• Testo fornito

LILIANA TANGORRA | Cammelli a Barbiana. Don Lorenzo Milani e la sua scuola è lo spettacolo con Luigi d’Elia, su testo di Francesco Niccolini, per la regia di Fabrizio Saccomanno, andato in scena il 18 marzo presso il teatro Comunale di Corato.
Cammelli a Barbiana è un monologo dedicato allo “scapestrato” prete toscano che tutti conoscono o ricordano per aver ideato un’utopica scuola in un paesino di montagna nel Mugello: Don Lorenzo Milani.
Ad attendere il pubblico, prima dell’arrivo dell’attore, le musiche di Fabrizio De Andrè con le loro sonorità sincretiche tra tradizione medievale, popolare e ballate romantiche, che hanno sintetizzato perfettamente il prologo della storia. Le parole cupe, affollate di anime perse ed emarginate, di messaggi di libertà e di riscatto di De Andrè diventano complementari al desiderio di rivincita sociale nei protagonisti della storia di Don Milani.
D’Elia narra le vicende del prete che oggi definiremmo un outsider, confermandosi attore di grande talento; descrive e interpreta la storia di Don Milani, restituendone il sentire franco, caparbio e coraggioso.

• Consegna
Rispondi alle seguenti domande basandoti sul testo fornito.
(a) In quale teatro e in quale giorno è andato in scena lo spettacolo?
(b) Le musiche di quale artista accolgono il pubblico prima dell'arrivo dell'attore?
(c) In quale zona si trova il paesino di montagna in cui Don Lorenzo Milani ideò la sua scuola?

• Elenco

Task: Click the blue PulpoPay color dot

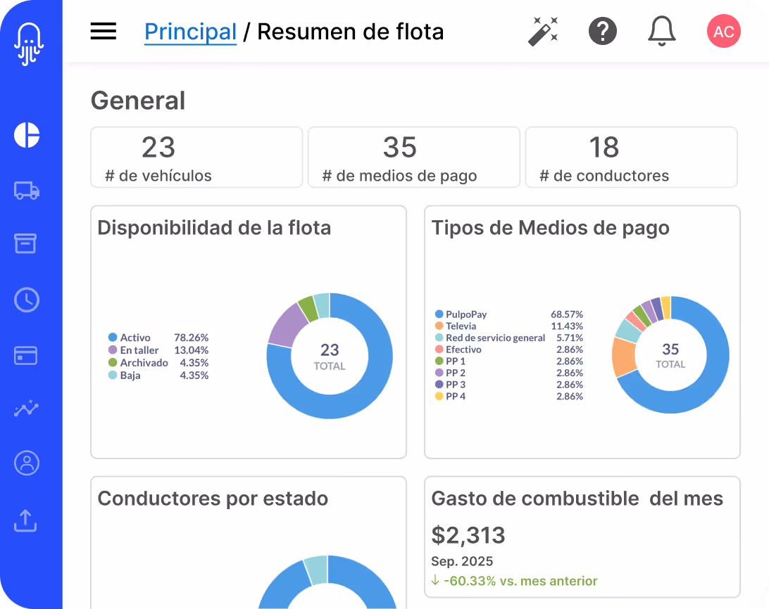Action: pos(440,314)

--

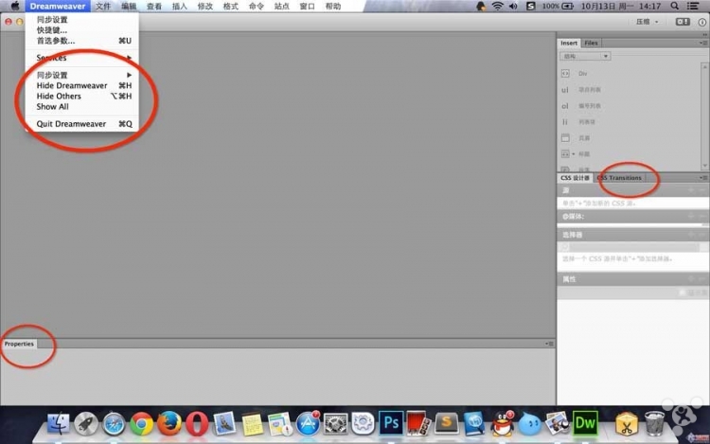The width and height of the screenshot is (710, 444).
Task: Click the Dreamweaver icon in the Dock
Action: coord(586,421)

• Soluzione
(a) Al teatro Comunale di Corato, il 18 marzo.
(b) Di Fabrizio De Andrè.
(c) Nel Mugello.